His gripe is not with social housing – in fact, he has nothing but praise for organisations like the Rowntree and Peabody Trusts which, he says, are showing the way in terms of adventurous architecture.

No, his venom is reserved for “the Noddy houses” that are taking over the suburban landscape.

“They’re everywhere, up and down the motorway, developments of hundreds of identical brick houses with fake Georgian windows and fibre-glass porches. It’s not contemporary, it’s not even pastiche because it’s not done with any affection for the original. It’s shamefacedly cynical.

“They’re badly built with tiny rooms. It’s the kind of architecture that demotes people to the lower orders of life on the planet. It shouldn’t be like that. Good design is for all of us, it’s about providing friendly, beautiful good-quality buildings.

“So when I was asked by the programme producers what I wanted to do next, I said: ‘Actually, I want to design houses for everybody’ – and we’re going to film it.”

A graduate of Cambridge University where he studied languages for a term, then philosophy, before settling on art and architecture, he toyed with becoming a musician but turned to theatre design instead.

His television career kicked off with early appearances on Home Front and he also presented BBC2′s series on tall buildings, Don’t Look Down. He has since written and presented all six series of Grand Designs and a further series is planned for January 2007.

He has penned numerous books and designed successful ranges of tableware, ceramics, garden furniture and lighting for Debenhams as well as a home products range for Fired Earth.
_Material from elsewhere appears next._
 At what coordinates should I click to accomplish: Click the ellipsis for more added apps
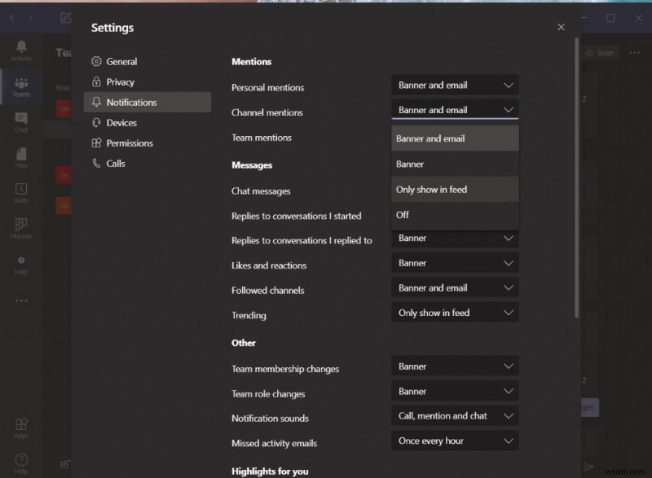tap(21, 300)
He has also designed lighting for some of Europe’s finest buildings including Edinburgh Castle, two European palaces and the Savoy and Dorchester hotels.

Makeover

Now in his mid-forties and married with four children, he is busier than ever. When I ask what he thinks about makeover programmes, he claims his schedule is so hectic he doesn’t manage to catch any telly before 10.30pm.

“Look, makeovers are good fun – without them there would be no Grand Designs. They’ve made interior designers of us all. I applaud the fact that people are getting into interior design and architecture.”

The staging of the Grand Designs Live show at the NEC illustrates the growing interest in design. Even his young daughter has a take on the subject, describing the Bullring’s Selfridge’s building as “the one covered in silver Smarties”.

Her Dad likes it, too. Just just don’t ask him to get there by train. The vitriol that spews from him at the mere mention of New Street Station would be depressing if it wasn’t so entertaining.

In January he was forced to spend three and a half hours there after his train to Bristol was cancelled.

“It’s Dante’s seventh circle of hell. You can hear the sound of frozen souls buried in the concrete,” he starts. “Light would be nice, a little protection from the elements wouldn’t go amiss, treating people like human beings – now there’s a concept.

“Instead we’re given buildings that relegates us to the level of pondlife. It makes me so angry.”

Kevin McCloud, feisty critic of planners, architects and developers, is off on one again. Long may he continue.

l Grand Designs Live is at the NEC Birmingham from October 6.